*Passage given*:
· · · ·
Resources: Biblical Studies Bulletin 42
Issue 42: Dec 2006
Special Report
British New Testament Society Conference
(The BNTC conference occurred too late to make the deadline for our last issue)
The 25th annual conference of the British New Testament Society was hosted by the Department of Biblical Studies in the University of Sheffield. It began on August 31st at 5.45 pm with a reception at Ranmoor Hall for those who somehow managed to negotiate horrific rush hour traffic in central Sheffield further delayed by a cycling event. Thankfully the conference was worth our car’s experience of grid lock. In the last stage of driving, I had the opportunity of observing first-hand the Christian patience of Professors Stanton, Hooker and Marshall; somehow I was given grace to keep my mouth shut as we endured a spell of bumper to bumper Gehenna.
Graham gave the first plenary paper, surveying messianism and christology in the synoptic gospels, drawing particular attention to the variety of themes present and some key questions that remain. It was particularly fitting for Professor Stanton to speak, as he was one of the founding members of the society and will be retiring at the end of this academic year.
In the Paul seminar section that I attended, we heard short summaries of papers already distributed via email, and had some interesting discussion. The first session featured two comparisons of Paul with Philo: John Barclay on their notions of the relationship between grace and human activity, and George van Kooten on their conceptions of humanity as tripartite (body, soul, spirit; I was less convinced on this one). John’s paper was particular helpful in his analysis of Paul’s view as not a zero-sum game (as if more grace necessarily meant less human effort, or vice versa), but rather as grace working in and energizing further human action.
· · · ·
*Data lines*:
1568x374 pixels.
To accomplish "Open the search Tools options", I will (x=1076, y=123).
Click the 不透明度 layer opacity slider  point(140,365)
· · · ·
*Exercise task 1*: Using the conference report, decide whether each statement agrees with it, answering yes or no and quoting the words that settle it. (a) The conference was hosted by the Department of Biblical Studies in the University of Sheffield. (b) The opening reception at Ranmoor Hall began at 6.45 pm. (c) George van Kooten compared how Paul and Philo saw the relationship between grace and human activity.
*Exercise task 2*: Name every professor the conference report says the writer traveled with on the last stage of the drive.
*Exercise task 3*: Rewrite the conference report from "Resources: Biblical Studies" through "our last issue)", swapping "British New Testament Society" for "Society for New Testament Studies".
The lines above are separate material.

*Worked answer 1*:
(a) Yes: "was hosted by the Department of Biblical Studies in the University of Sheffield"
(b) No: "It began on August 31st at 5.45 pm with a reception at Ranmoor Hall"
(c) No: "John Barclay on their notions of the relationship between grace and human activity"

*Worked answer 2*: Stanton, Hooker, Marshall

*Worked answer 3*:
Resources: Biblical Studies Bulletin 42
Issue 42: Dec 2006
Special Report
Society for New Testament Studies Conference
(The BNTC conference occurred too late to make the deadline for our last issue)